Fellow: Awarded 2008
Field of Study: East Asian Studies

Competition: US & Canada

University of Chicago

Donald Harper is among the foremost experts on early Chinese manuscripts and a frequent collaborator with colleagues around the world in deciphering and interpreting these texts as archaeologists continue to unearth them. He specializes in early Chinese civilization, focusing on what the manuscripts of the time can reveal about this early culture, especially its philosophy, religion, and science. His translation of an early 2nd century B.C. document, published as Early Chinese Medical Literature: The Mawangdui Medical Manuscripts (London: Kegan Paul, 1998), is one example of his work in this area. His other publications include “Poets and Primates: Wang Yanshou’s Poem on the Macaque,” Asia Major, 14, 3rd series (2001); and “Contracts with the Spirit World in Han Common Religion: The Xuning Prayer and Sacrifice Documents of A.D. 79,” which appeared in Cahiers d’Extrême-Asie, 14 (2004). He also contributed the chapter “Warring States: Natural Philosophy and Occult Thought” to the Cambridge History of Ancient China (Cambridge UP, 1998), edited by Michael Loewe and Edward L. Shaughnessy.

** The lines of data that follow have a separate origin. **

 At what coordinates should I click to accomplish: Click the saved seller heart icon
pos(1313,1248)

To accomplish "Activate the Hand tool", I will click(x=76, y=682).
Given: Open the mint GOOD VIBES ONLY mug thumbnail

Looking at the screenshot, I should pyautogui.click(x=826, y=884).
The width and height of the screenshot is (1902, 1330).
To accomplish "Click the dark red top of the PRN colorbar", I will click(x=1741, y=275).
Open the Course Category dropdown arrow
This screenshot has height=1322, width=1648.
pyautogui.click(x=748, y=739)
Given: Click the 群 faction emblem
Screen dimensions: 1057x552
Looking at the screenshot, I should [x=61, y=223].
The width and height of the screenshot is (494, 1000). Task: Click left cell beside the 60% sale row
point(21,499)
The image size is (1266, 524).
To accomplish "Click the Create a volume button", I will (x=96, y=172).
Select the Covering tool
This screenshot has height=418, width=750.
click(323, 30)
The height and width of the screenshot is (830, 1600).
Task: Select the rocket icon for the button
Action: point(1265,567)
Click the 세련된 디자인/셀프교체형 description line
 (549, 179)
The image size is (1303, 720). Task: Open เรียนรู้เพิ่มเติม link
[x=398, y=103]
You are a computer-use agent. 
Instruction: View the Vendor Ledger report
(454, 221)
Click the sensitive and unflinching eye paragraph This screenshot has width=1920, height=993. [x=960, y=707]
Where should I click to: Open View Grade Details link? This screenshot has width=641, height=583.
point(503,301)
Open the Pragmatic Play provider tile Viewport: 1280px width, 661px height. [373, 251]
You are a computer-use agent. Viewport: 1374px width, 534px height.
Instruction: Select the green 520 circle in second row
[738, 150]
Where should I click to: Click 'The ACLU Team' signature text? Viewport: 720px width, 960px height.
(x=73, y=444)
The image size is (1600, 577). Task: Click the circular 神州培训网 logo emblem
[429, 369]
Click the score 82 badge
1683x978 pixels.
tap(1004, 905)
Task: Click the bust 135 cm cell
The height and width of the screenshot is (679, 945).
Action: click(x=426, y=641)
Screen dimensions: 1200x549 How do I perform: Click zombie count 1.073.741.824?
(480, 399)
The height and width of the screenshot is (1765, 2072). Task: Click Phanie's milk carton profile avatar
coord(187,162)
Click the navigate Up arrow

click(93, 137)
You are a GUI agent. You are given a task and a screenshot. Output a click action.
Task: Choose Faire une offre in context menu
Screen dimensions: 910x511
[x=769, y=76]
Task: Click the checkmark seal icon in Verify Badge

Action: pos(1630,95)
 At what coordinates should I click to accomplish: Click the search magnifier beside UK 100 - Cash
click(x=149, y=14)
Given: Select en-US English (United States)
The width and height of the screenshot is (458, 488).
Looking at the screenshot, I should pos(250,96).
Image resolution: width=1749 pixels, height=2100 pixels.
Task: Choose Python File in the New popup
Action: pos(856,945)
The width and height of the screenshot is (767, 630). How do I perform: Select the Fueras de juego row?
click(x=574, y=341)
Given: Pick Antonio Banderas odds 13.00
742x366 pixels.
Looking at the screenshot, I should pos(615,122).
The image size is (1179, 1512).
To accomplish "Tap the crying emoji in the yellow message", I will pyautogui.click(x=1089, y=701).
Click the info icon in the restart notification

Currently Professor in East Asian Languages and Civilizations at the University of Chicago, a position he has held since 1999, Mr. Harper previously taught at Bowdoin College (1988-90) and the University of Arizona (1990-99). He has also held visiting positions at the University of Colorado, Boulder, and at the University of California, Berkeley; in 1997 he was Directeur d’études invité of the Section des Sciences Religieuses at the Ecole Pratique des Hautes Etudes.

Mr. Harper was a German Humboldt Foundation Fellow at Munich University’s Institute for the History of Medicine (1990-91) and an ACLS Fellow twice (1990-91, 2008-09). During his Guggenheim term, he continued his study of China in the age of manuscripts, 4th to 10th century A.D.